最近的研究［15-17］表明，SOCS1可上调多发性骨髓瘤、乳腺癌和前列腺癌中微小RNA的表达，进一步验证了SOCS1作为肿瘤抑制基因的作用。本研究也发现，在AML的发生中SOCS1的甲基化、组蛋白去乙酰化发挥重要的作用。在疾病初治组和复发难治组中SOCS1基因的甲基化（甲基化率为48%和80%）导致mRNA和蛋白的表达减少，SOCS1基因的甲基化与该基因的表达呈负相关。同时，DNMT1、DNMT3a和HDAC1随之升高，与SOCS1甲基化率及表达减低趋势一致，提示DNMT1、DNMT3a和HDAC1基因可能参与了SOCS1表观遗传学修饰的过程，致使SOCS1基因表达沉默。而在RE和NC中，SOCS1基因均为非甲基化状态且其mRNA和蛋白的表达量均较高，且在初治AML患者中SOCS1非甲基化组CR明显高于甲基化组，但两组间EFS和OS无显著性差异，说明SOCS1基因的表观遗传学改变与白血病的诊断、治疗缓解有相关性。

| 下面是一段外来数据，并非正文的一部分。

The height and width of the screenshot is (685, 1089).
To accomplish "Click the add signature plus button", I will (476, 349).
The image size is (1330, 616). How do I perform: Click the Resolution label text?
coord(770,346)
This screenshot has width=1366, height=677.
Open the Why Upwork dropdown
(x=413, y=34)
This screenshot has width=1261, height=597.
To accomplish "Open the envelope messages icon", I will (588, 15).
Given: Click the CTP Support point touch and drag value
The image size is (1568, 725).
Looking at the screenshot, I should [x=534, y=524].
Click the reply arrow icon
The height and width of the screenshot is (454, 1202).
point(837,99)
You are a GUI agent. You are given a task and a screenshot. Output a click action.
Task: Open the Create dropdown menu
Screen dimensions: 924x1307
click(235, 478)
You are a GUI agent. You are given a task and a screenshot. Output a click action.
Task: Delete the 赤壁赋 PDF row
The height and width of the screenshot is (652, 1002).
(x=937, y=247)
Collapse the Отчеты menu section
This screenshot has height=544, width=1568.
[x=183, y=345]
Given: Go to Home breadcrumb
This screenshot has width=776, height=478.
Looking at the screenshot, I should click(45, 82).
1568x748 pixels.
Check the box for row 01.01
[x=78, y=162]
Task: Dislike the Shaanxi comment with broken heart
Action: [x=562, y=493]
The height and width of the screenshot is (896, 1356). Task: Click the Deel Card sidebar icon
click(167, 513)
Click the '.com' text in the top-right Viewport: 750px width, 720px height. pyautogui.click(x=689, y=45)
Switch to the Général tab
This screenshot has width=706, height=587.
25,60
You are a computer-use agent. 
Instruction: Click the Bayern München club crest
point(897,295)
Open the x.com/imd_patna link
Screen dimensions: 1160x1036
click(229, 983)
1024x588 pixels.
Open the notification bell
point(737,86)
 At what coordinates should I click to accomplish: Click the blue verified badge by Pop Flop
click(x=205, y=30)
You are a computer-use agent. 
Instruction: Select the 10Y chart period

本实验对AML细胞系U937和THP-1进行了去甲基化和抑制基因组蛋白去乙酰化的研究，用去甲基化药物5-氮杂胞苷干预两种AML细胞系后，发现SOCS1基因由原本的甲基化状态转变为非甲基化状态，mRNA和蛋白表达均显著升高，呈药物浓度依赖性，组蛋白去乙酰化抑制剂西达本胺干预两种细胞系后，SOCS1基因表达也出现升高，甲基化相关基因DNMT1、DNMT3a和HDAC1的mRNA和蛋白相对表达量逐渐减少，而肿瘤细胞的增殖率随之下降。本研究发现，在同时有5-氮杂胞苷和西达本胺的处理组，SOCS1基因表达升高程度更加明显，对DNMT1、DNMT3a、HDAC1基因的抑制作用更强。同时应用去甲基化药物和组蛋白去乙酰化抑制剂，可明显抑制肿瘤细胞的生长。将可干扰DNMT1基因表达的小干扰RNA转染入U937和THP-1细胞系内，研究发现，随着DNMT1基因表达受到抑制，SOCS1基因mRNA和蛋白表达均显著升高，而AML细胞系增殖受到抑制。DNMT1基因敲除使SOCS1基因启动子甲基化减弱，上调了SOCS1的表达，抑制了肿瘤细胞的生长。提示在AML中，通过抑制SOCS1基因的表观遗传学修饰以提高该基因表达可以起到抑制肿瘤发展促进肿瘤细胞凋亡的作用。

因此，本研究证实，SOCS1作为AML诊断、治疗缓解和预后的标志物具有一定的可靠性和特异性。恢复或提高SOCS1表达的方法或许可作为抗癌疗法［18-19］，但在其他种类的肿瘤中SOCS1是否均发挥抑癌作用，仍需要通过对不同种类肿瘤的研究来进一步证实。